* _Questions on the material_
**A)** Answer the following questions from the article on balloon vine below:
(i) To which family of plants does balloon vine belong?
(ii) How many seeds are found inside the fruit, and what do they look like?
(iii) With what oil is the plant boiled to make balloon vine oil?
**B)** Reproduce verbatim the stretch of the balloon vine article below, from "Balloon vine (Cardiospermum" through "before hair wash.".
**C)** Extend the article on balloon vine below, picking up after its final sentence.

* _Extract_
————————

Medicinal Uses of Balloon Vine

Balloon vine (Cardiospermum halicacabum) is an herbaceous weak plant that belongs to the soapberry family of plants. It bears tiny spreading out white flowers that appear on elongated flower stems measuring anything between 5 cm and 10 cm long. Its leaves are divided into three parts, each having three leaflets which are elongated. The fruit of this plant is filled with air, somewhat triangular and ribbed. Found inside its fruits are three round black seeds, each with a white spot at the base.

Health Benefits of Balloon Vine

Helps Promote Hair Growth

The plant helps promote hair growth and treat itchy scalp and dandruff. For this benefit, we simply need to make our own balloon vine oil. Boil balloon vine plant with sesame oil and then used this as a massage oil before hair wash.

————————

* _Input data_
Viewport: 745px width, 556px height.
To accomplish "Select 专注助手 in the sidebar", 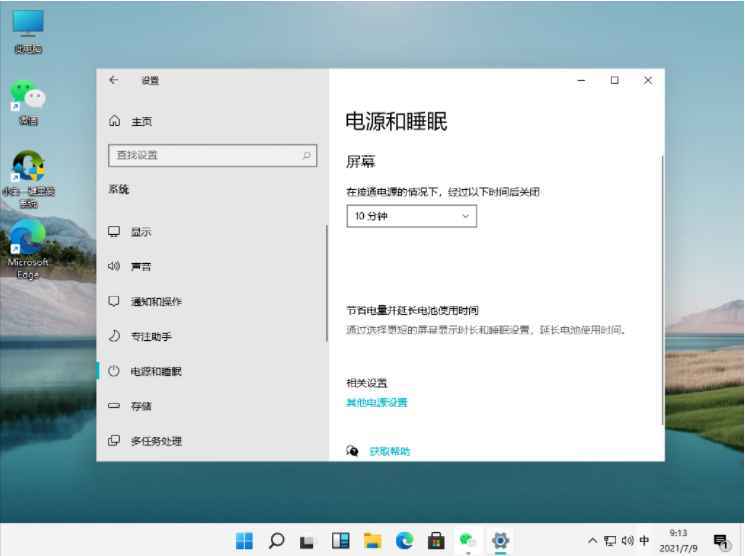I will pos(150,336).
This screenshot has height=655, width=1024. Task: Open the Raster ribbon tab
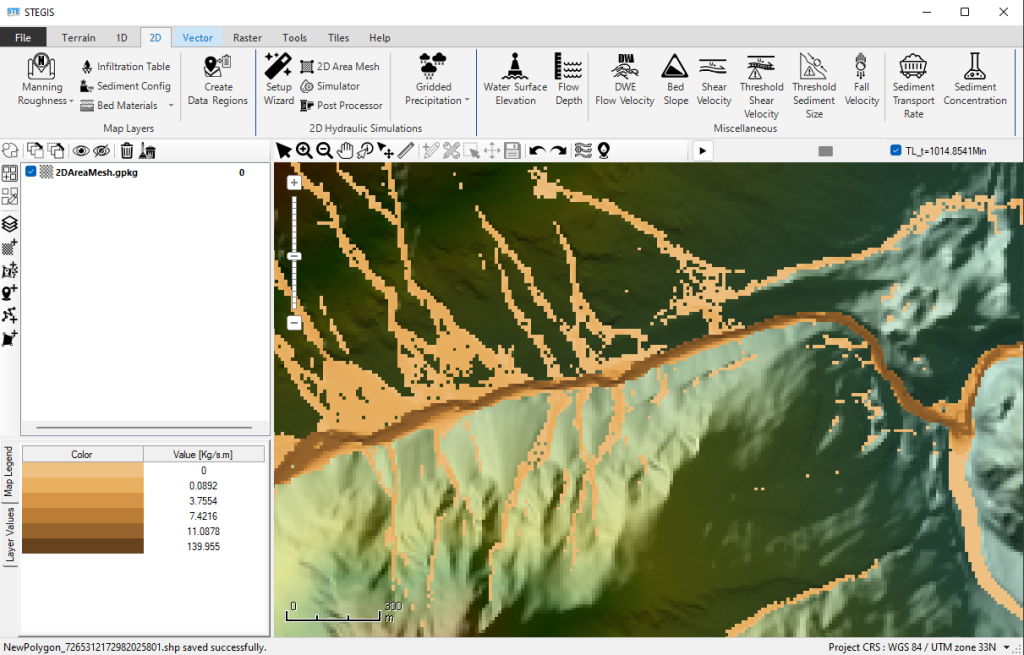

————————

* _Answers provided_
**A)**
(i) The soapberry family.
(ii) Three seeds, which are round and black, each with a white spot at the base.
(iii) Sesame oil.

**B)**
Balloon vine (Cardiospermum halicacabum) is an herbaceous weak plant that belongs to the soapberry family of plants. It bears tiny spreading out white flowers that appear on elongated flower stems measuring anything between 5 cm and 10 cm long. Its leaves are divided into three parts, each having three leaflets which are elongated. The fruit of this plant is filled with air, somewhat triangular and ribbed. Found inside its fruits are three round black seeds, each with a white spot at the base.

Health Benefits of Balloon Vine

Helps Promote Hair Growth

The plant helps promote hair growth and treat itchy scalp and dandruff. For this benefit, we simply need to make our own balloon vine oil. Boil balloon vine plant with sesame oil and then used this as a massage oil before hair wash.

**C)**
Has Anti-Inflammatory & Antioxidant Properties

This plant possesses powerful antioxidants and anti-inflammatory properties. These effects are mainly attributed to its phenols, glycoside, and flavonols. In addition to this, it also has pain-relieving properties that can help us deal with all kinds of inflammations.

Helps Treat Furunculosis

Furunculosis is a deep infection of the hair follicle leading to abscess formation with the accumulation of pus and necrotic tissue. When it comes to this condition, balloon vine can be used as a medicine. After the onset of illness, the fresh whole grass of the balloon vine can be ground into mud-shape and then add some winter honey to make an ointment. Directly apply this on the affected area once or twice a day for three to five days.

Has Anti-Ulcer Benefits

Balloon vine has mild anti-ulcer effects which are beneficial for those suffering from acidity. Reap this benefit by boiling the leaves of the plant in water and consume as tea.

Potent Remedy Against Diarrhea

Balloon vine contains tannins, flavonoids, alkaloids, sterols, triterpenes and saponin which has been found to possess anti-diarrheal activity. The infusion of the stem and leaves is used against diarrhea and dysentery.

Other Medicinal Uses

  1. The decoction of the root is used in gonorrhea, deworming and erysipelas or subcutaneous skin disease.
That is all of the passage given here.